PROBLEM REQUIREMENTS.
Decide whether each statement below agrees with the essay about the Ragstock dressing room. Answer yes or no for each, and quote the words from the essay that settle it. (a) The writer spent the fall semester with the smell of rotten food and lemon green tea. (b) The writer usually buys clothes new rather than thrifting. (c) Frita Batidos drew the most excitement from the group on the tour.

4

Tales from a Ragstock dressing room

Content 
warning: 
Mentions 
of 
disordered eating
A week before my first class at the 
University of Michigan, I wandered 
around Ann Arbor as a college student 
for the very first time. With friends 
who were already familiar with the 
city, I was given a grand tour of which 
buildings I’d enjoy, which are widely 
beloved and which to avoid altogether. 
We all swooned for the smells of 
Frita Batidos, awed at the beauty of 
the Michigan Theater and listened 
to the ringing of Burton Memorial 
Tower. However, it was Ragstock that 
caused the most shrills of excitement 
amongst our little crowd. The beloved 
clothing chain fit our personal styles 
and wallets, so we promptly spent the 
next half hour in a perpetual browse 
chorused by “oohs” and “ahhs.” 
Eventually, the time for try-ons came 
and we beelined for the changing 
rooms. 
COVID-19, naturally, had halted 
my in-store purchases for nearly two 
years. Even then I tend to only thrift, 
so it may have been even longer since 
I’ve found myself in the artificial 
blinding lights of a dressing room. For 
a variety of reasons, I tend to avoid 
mirrors, cameras and changing rooms 
— The biggest being the quickness and 
sharpness of my own self-criticisms, 
and how easily these fester into 
starvation-based punishments. In this 
Ragstock changing room, the pattern 
easily picked up where it left off years 
prior. In this Ragstock dressing room, 
I feel guilty and ashamed for the body 
I reside within. 
I hope this is a blip, a hiccup in my 
progress. It’s humiliating to think one 
poorly-lit view of myself could undo a 
year’s worth of work and progress and 
lovely weight gain. But it is not a blip, 
and I spent my fall semester with the 
smell of rotten food and lemon green 
tea. Four times a week I sleepwalked 
from State Street to my bus stop, still 
in a dizzy sway. I could sit on the curb 
and wait, maybe embarrassingly, 
but this is an admission of defeat: my 
broken body has not won yet, and 
I will continue to push and punish 
until it does. In my sways and starved 
delirium I’m thinking of the bare 
minimum amount of meals I’ll need 

in order to stay afloat this week, and 
how many iron supplements I’ll need 
to take to keep my hair from falling out 
in clumps.

EXTRACTED INFORMATION.
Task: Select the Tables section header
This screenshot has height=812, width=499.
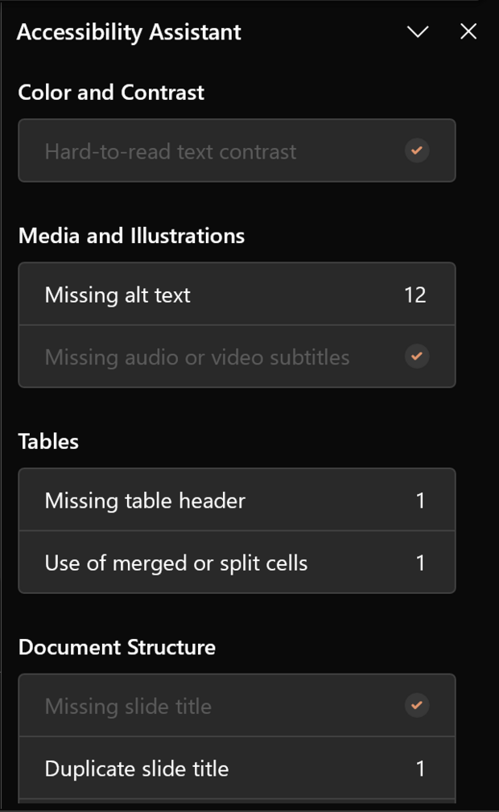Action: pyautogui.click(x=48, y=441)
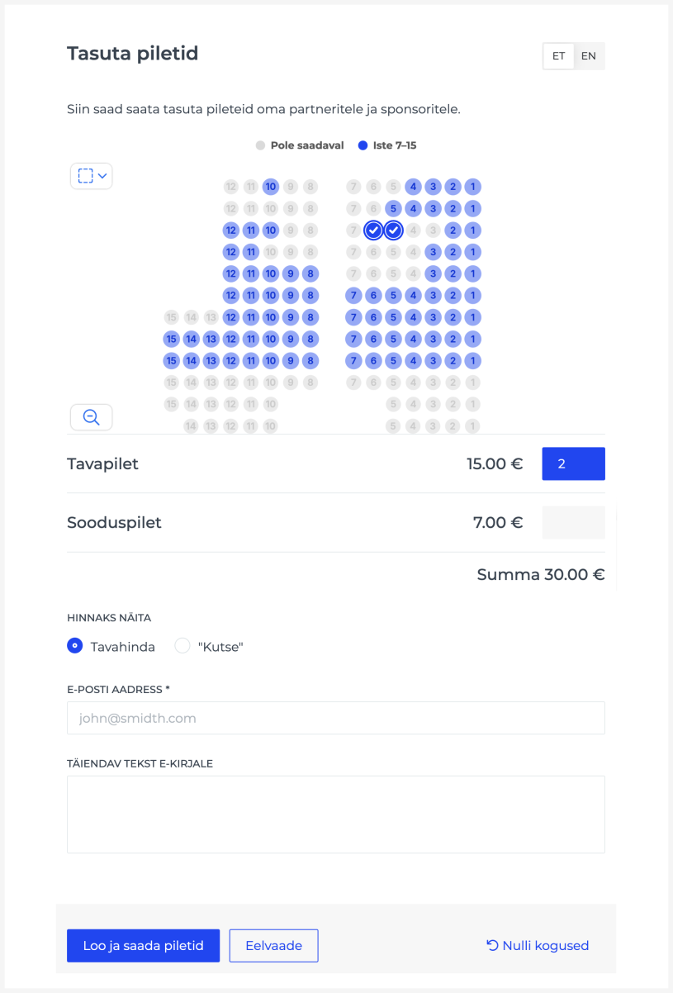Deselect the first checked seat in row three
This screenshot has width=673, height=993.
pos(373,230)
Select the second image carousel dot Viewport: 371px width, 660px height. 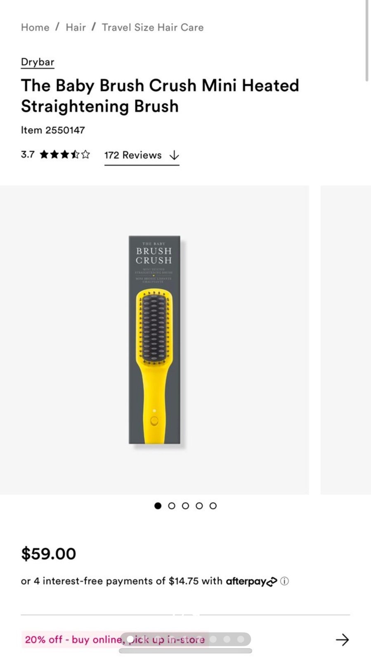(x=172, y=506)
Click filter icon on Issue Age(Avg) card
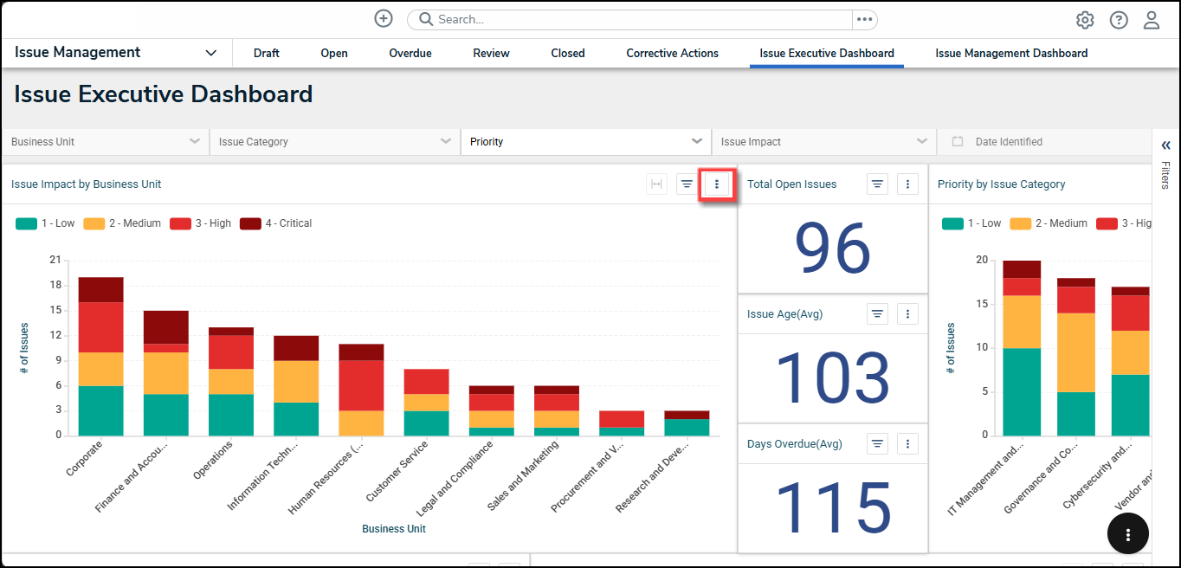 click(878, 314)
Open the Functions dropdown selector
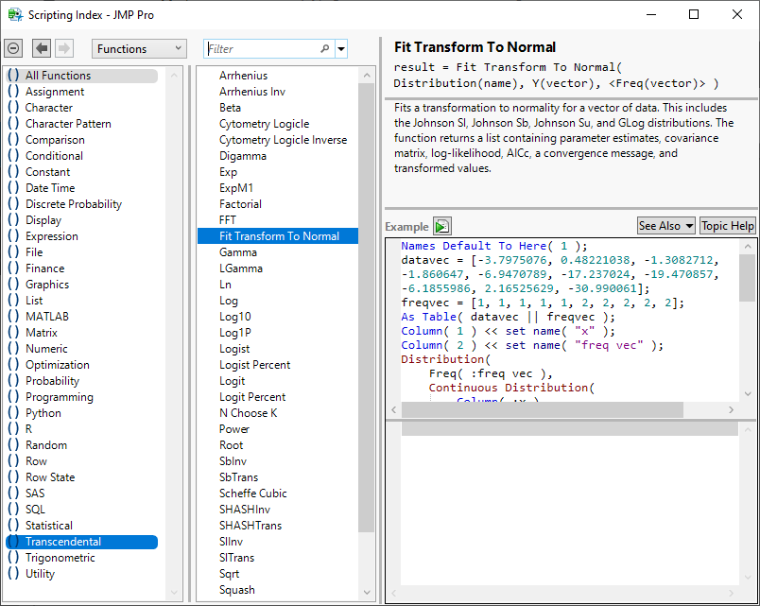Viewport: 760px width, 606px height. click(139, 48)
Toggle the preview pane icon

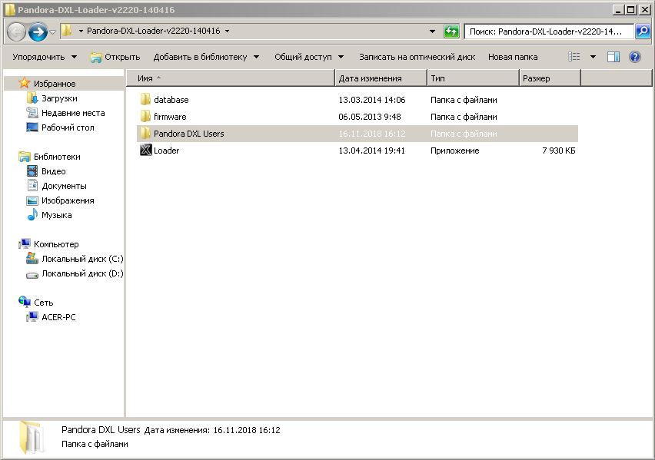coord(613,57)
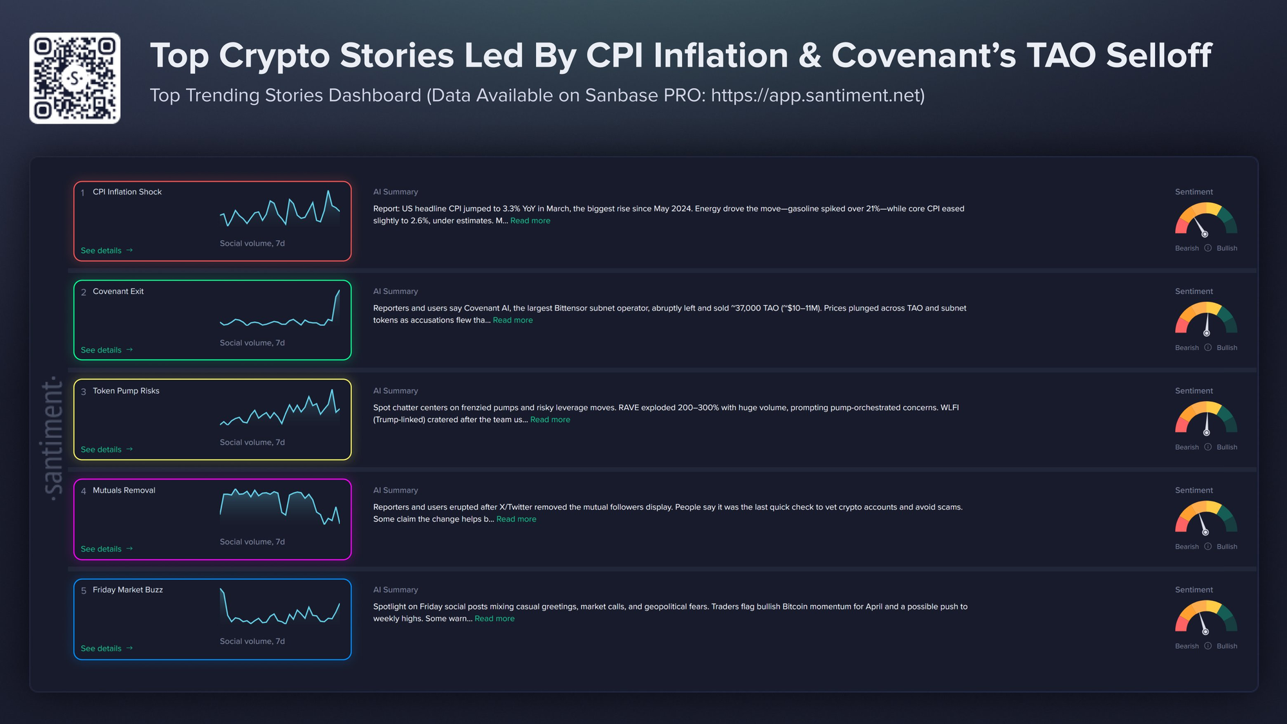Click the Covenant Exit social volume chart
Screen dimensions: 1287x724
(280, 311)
* * *
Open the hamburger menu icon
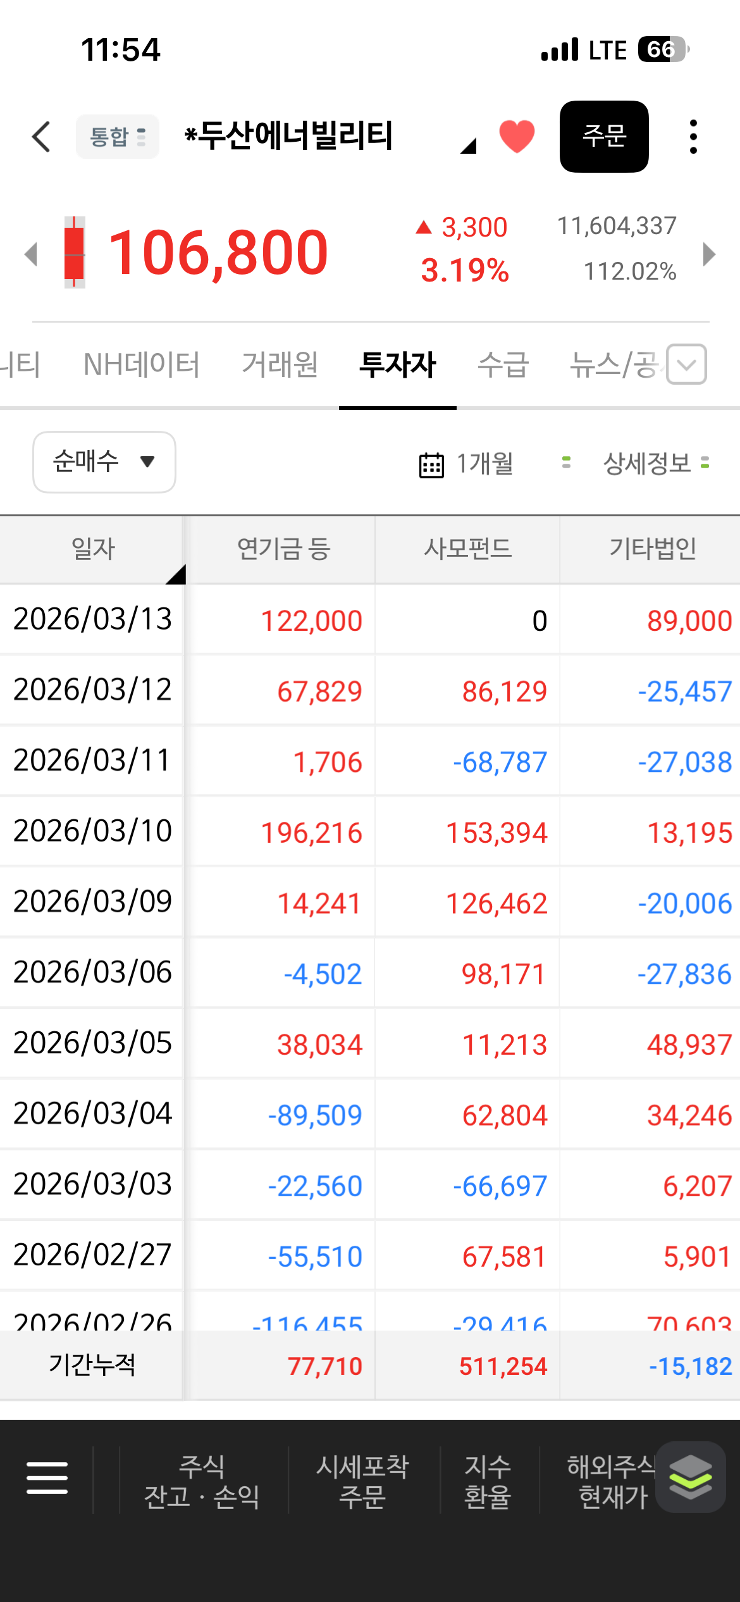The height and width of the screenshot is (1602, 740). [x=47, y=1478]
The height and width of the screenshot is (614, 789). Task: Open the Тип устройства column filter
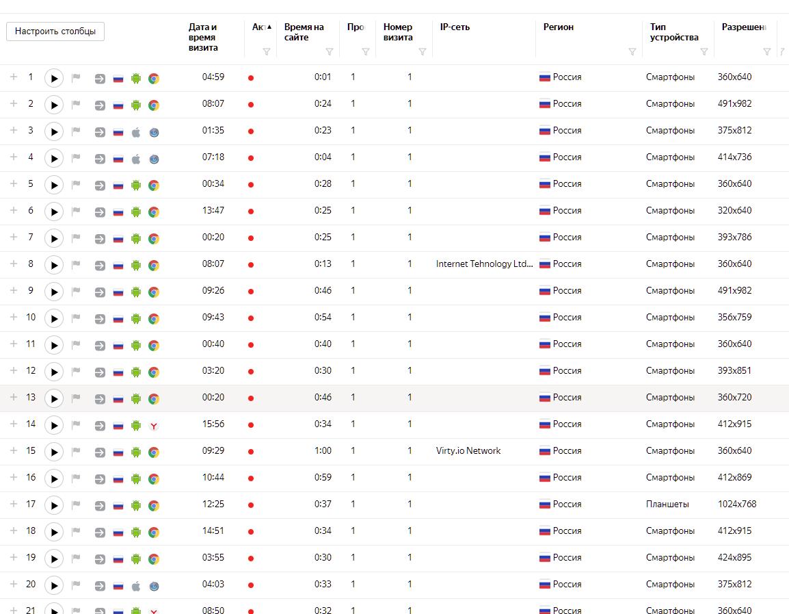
--
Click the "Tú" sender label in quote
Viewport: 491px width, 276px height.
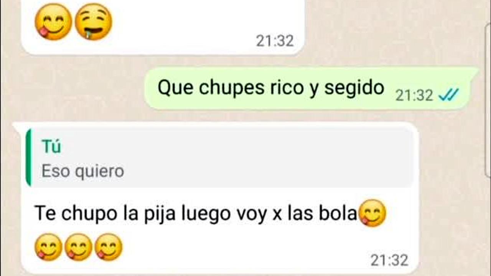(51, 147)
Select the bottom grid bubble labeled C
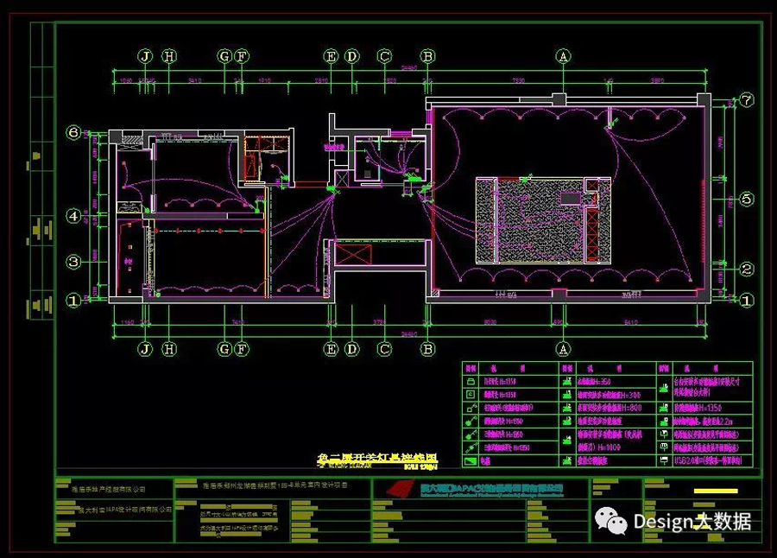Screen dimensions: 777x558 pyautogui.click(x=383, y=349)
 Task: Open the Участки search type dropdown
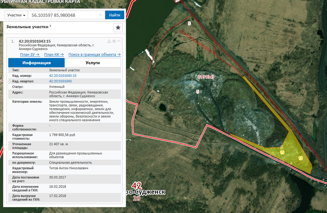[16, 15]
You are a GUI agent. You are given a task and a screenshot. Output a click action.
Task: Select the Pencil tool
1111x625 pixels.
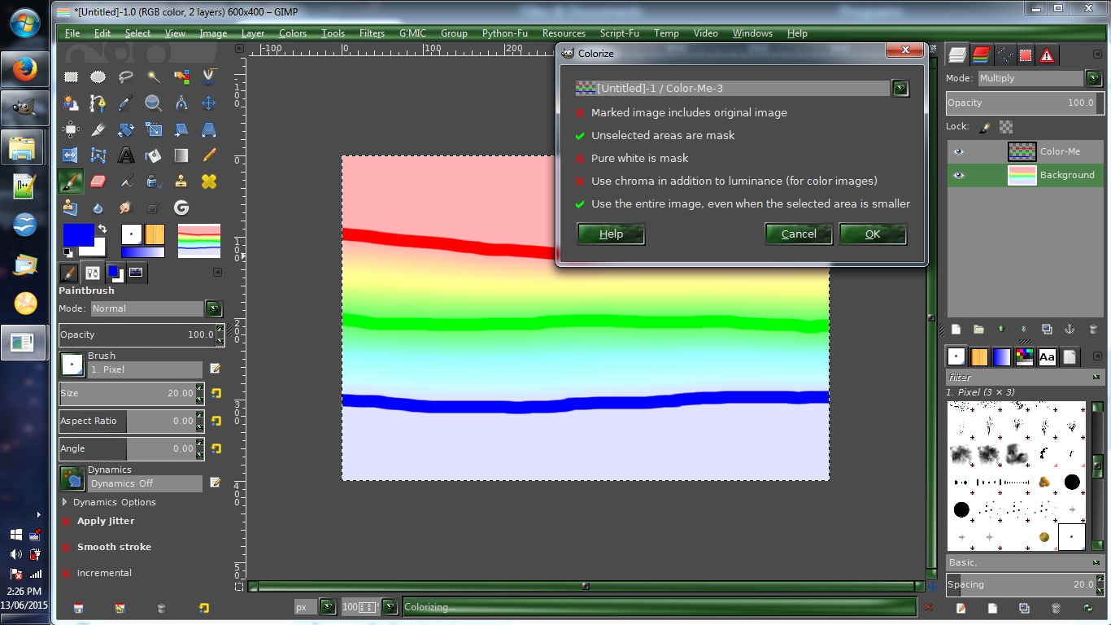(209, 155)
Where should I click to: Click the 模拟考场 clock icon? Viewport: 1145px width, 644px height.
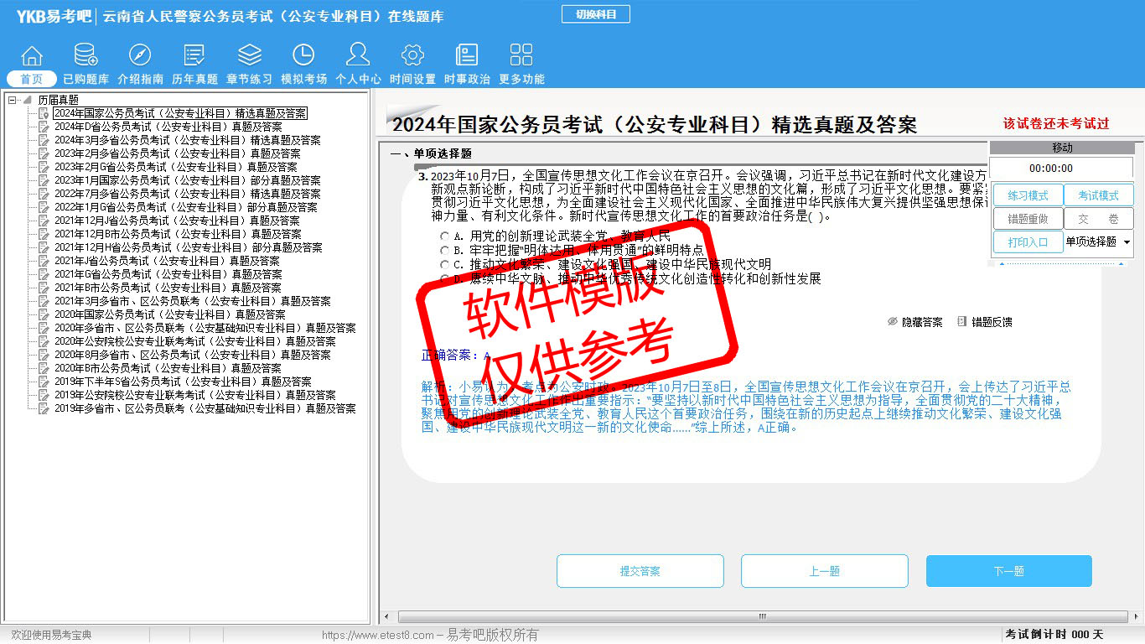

OUTPUT FOR THIS EXERCISE.
(a) Yes: "I spent my fall semester with the smell of rotten food and lemon green tea."
(b) No: "Even then I tend to only thrift"
(c) No: "it was Ragstock that caused the most shrills of excitement amongst our little crowd"